▶ [DESCRIPTION OF THE TASK] Write the records out again in full, word for word.

:: DATASET RECORDS ::

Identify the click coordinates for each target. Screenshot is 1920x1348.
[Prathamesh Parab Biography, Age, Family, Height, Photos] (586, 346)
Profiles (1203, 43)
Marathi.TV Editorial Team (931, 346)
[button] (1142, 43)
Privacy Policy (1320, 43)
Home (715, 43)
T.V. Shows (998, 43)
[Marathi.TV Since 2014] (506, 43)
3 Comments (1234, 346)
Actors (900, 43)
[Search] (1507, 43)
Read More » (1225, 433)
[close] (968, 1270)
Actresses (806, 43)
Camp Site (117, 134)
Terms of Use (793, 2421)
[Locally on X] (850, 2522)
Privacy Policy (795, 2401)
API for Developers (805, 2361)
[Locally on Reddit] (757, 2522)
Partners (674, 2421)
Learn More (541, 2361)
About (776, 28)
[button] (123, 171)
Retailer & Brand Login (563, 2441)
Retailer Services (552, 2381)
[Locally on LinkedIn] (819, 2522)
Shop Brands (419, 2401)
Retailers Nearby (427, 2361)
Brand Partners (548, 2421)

:::

▶ [SOLUTION FOR THIS EXERCISE]
Identify the click coordinates for each target. Screenshot is 1920x1348.
[Prathamesh Parab Biography, Age, Family, Height, Photos] (586, 346)
Profiles (1203, 43)
Marathi.TV Editorial Team (931, 346)
[button] (1142, 43)
Privacy Policy (1320, 43)
Home (715, 43)
T.V. Shows (998, 43)
[Marathi.TV Since 2014] (506, 43)
3 Comments (1234, 346)
Actors (900, 43)
[Search] (1507, 43)
Read More » (1225, 433)
[close] (968, 1270)
Actresses (806, 43)
Camp Site (117, 134)
Terms of Use (793, 2421)
[Locally on X] (850, 2522)
Privacy Policy (795, 2401)
API for Developers (805, 2361)
[Locally on Reddit] (757, 2522)
Partners (674, 2421)
Learn More (541, 2361)
About (776, 28)
[button] (123, 171)
Retailer & Brand Login (563, 2441)
Retailer Services (552, 2381)
[Locally on LinkedIn] (819, 2522)
Shop Brands (419, 2401)
Retailers Nearby (427, 2361)
Brand Partners (548, 2421)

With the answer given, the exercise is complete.